I’ll Be Home For Thanksgiving… Just Bring the Tow Truck

I’m not usually an antique hunter, but I was “all over” this refurnished dining set that I’d found on Kijiji.

It had just enough “new” to facelift the “old”, and came with an affordable price tag to help us fill our One Day house and still leave room for groceries. So, after making an appointment ahead of time, my husband and I left our baby girl with her grandma and borrowed the truck and horse trailer to head north and come back with our first-ever dining table. Our plan was to return by mid-day to pick up our daughter and still have time to bake an apple pie for our family Thanksgiving dinner later that evening.

I’m not saying that God actually laughed at our plans… but He did have a few tweaks He wanted to make.

The truck sputtered and puttered until we got it safely on the side of a highway. And waited. And called. And waited. And called. And waited.

Did I mention that I had to use the bathroom? Over an hour from home? And this wasn’t exactly a quiet, bush-sided country road.

After some time and several chain phone calls, we eventually got a hold of my father-in-law, who would bring another truck so that we wouldn’t have to abandon our newly acquired purchase on the side of a busy highway.

Now all we had to do was wait some more.

“At least it isn’t snowing,” I told my husband. He smiled at me and held my hand, recognizing that I was desperately trying to fight the (unreasonable) separation anxiety from being away from our daughter.

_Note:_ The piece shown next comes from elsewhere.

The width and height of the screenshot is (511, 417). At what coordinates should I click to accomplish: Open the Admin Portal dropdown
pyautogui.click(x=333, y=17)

“I’m thankful we didn’t take the busier highway back home,” he said. I nodded in agreement.

This wasn’t our first “thankful” chorus we’d made in the last year. Seven months earlier, in the worst of the colic, there was one evening that sticks to my memory above the rest in an endless season of crying and fears.

Baby Girl had been screaming for hours. Endless. Car rides, soother, swing… nothing worked. We were “tag teaming” her back and forth, bouncing and walking, “shhhh”ing in her ear, and holding her near the fan above the stove. She had hardly eaten all day and was refusing to nurse, and I was a wild, heart-broken mess.

At about 9:30 that night, she eventually calmed, and began to feed. It was the most beautiful relief I’ve ever felt in my life, and (of course) I began to cry. As she continued to nurse slowly for the 45 minutes, my husband and I went back and forth, taking turns sharing anything and everything that we were thankful for.

It was just too much. Too hard. Too dark. It was the only way to keep the light on after such a miserable day, and God warmed every corner of our hearts that night.

And now, on the side of the road, on a cold Thanksgiving weekend…

I’m thankful that the police closed the 3-lane highway so that we had to take a slower, less busy route.

I’m thankful that we stopped at a “perfect place” with a wide, flat ditch.

I’m thankful it wasn’t any colder outside.

I’m thankful that my daughter was in the care of someone I completely trusted.

I’m thankful that my anxiety is better today, than it was yesterday.

I’m thankful that we eventually got a hold of my father-in-law.

I’m thankful for the use of a Christian brother’s truck.

I’m thankful for the quick arrival of AMA.

I’m thankful for the Thanksgiving dinner I still got to enjoy that night.

I’m thankful that I wasn’t alone… in any sense of the word.

I’m thankful that He never stops teaching us and He never gives up on us, no matter how often we just want to turn everything “off” and go on a spiritual summer vacation. Or even a long weekend.

God doesn’t take holidays.

And thankfully, neither do the tow trucks.